Une lettre d’Emmanuel Macron

L’affaire a connu un rebondissement à l’été 2019. Selon les révélations faites par Mediapart ce 23 juin, le responsable de l’enquête menée par le Parquet national financier aurait rendu, en juin 2019, un rapport “totalement accablant” contre l’actuel secrétaire général de l’Élysée. Peu après, le président de la République en personne aurait écrit une lettre adressée à Alexis Kohler, et rapidement transmise au PNF, dans laquelle il atteste avoir été au courant des liens de parenté entre l’accusé et la société MSC dès son arrivée au ministère de l’Économie, en août 2014. Dans sa note, Emmanuel Macron explique même qu’Alexis Kohler a demandé à ne jamais avoir à traiter de dossiers concernant ce groupe.

Un mois après le rapport “accablant”, le même responsable de l’enquête aurait cette fois rendu un rapport “totalement disculpant”. Le Parquet national financier a annoncé le classement sans suite de l’affaire en août 2019. En mai 2020, Anticor a donc déposé une nouvelle plainte, cette fois avec constitution de parti civil. Ce qui a conduit à l’ouverture d’une information judiciaire lundi 22 juin, selon l’AFP.

La séparation des pouvoirs bafouée ?

Depuis les révélations concernant l’intervention d’Emmanuel Macron, l’opposition reproche au président de la République de ne pas avoir respecté la séparation des pouvoirs. Mardi 23 juin, le député Insoumis Ugo Bernalicis a interpelé Nicole Belloubet, la ministre de la Justice, à ce sujet à l’Assemblée nationale. “Étiez-vous au courant que le président de la République, censé être garant de l'indépendance de l'autorité judiciaire, (...) était intervenu directement dans un dossier individuel ?”, a-t-il demandé.

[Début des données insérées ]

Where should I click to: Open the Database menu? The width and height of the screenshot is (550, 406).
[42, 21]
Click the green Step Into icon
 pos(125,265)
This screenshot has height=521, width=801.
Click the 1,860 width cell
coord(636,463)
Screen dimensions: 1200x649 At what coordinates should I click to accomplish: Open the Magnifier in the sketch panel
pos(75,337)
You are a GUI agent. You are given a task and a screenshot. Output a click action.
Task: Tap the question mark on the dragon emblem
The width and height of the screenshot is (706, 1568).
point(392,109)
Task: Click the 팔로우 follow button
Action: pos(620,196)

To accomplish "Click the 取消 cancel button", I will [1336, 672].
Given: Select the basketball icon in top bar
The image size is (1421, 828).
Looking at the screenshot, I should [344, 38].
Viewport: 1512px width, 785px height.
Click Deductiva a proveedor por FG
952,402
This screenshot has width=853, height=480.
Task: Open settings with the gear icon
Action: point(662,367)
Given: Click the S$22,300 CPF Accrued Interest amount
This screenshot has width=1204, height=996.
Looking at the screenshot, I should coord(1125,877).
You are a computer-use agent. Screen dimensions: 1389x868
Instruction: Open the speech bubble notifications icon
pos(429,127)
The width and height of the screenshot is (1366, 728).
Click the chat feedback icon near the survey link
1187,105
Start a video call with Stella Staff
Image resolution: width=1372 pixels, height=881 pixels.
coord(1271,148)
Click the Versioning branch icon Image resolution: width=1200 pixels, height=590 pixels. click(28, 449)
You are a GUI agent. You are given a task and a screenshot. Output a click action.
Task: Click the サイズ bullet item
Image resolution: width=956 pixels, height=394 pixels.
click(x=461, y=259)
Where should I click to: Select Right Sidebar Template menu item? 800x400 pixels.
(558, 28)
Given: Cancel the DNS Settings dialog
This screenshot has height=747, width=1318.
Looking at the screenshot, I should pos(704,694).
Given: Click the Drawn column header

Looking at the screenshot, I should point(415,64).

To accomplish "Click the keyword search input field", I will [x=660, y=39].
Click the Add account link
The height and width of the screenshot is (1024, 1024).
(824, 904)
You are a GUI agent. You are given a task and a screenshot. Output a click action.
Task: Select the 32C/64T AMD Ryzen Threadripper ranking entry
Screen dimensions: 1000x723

Sibeth Ndiaye, porte-parole du gouvernement, a répondu ce 24 juin qu’en “aucun cas le président de la République, qui est le garant de l'indépendance de la justice, n'intervient dans le cours d'une procédure judiciaire engagée”, rapporte Le Parisien. “Cette attestation a été signée par Emmanuel Macron en tant qu'ancien ministre de l'Économie. L'avocat a sollicité de la même manière tous les anciens employeurs d'Alexis Kohler”, a affirmé l’entourage du président de la République à France info. Une lettre qui fait en tout cas polémique.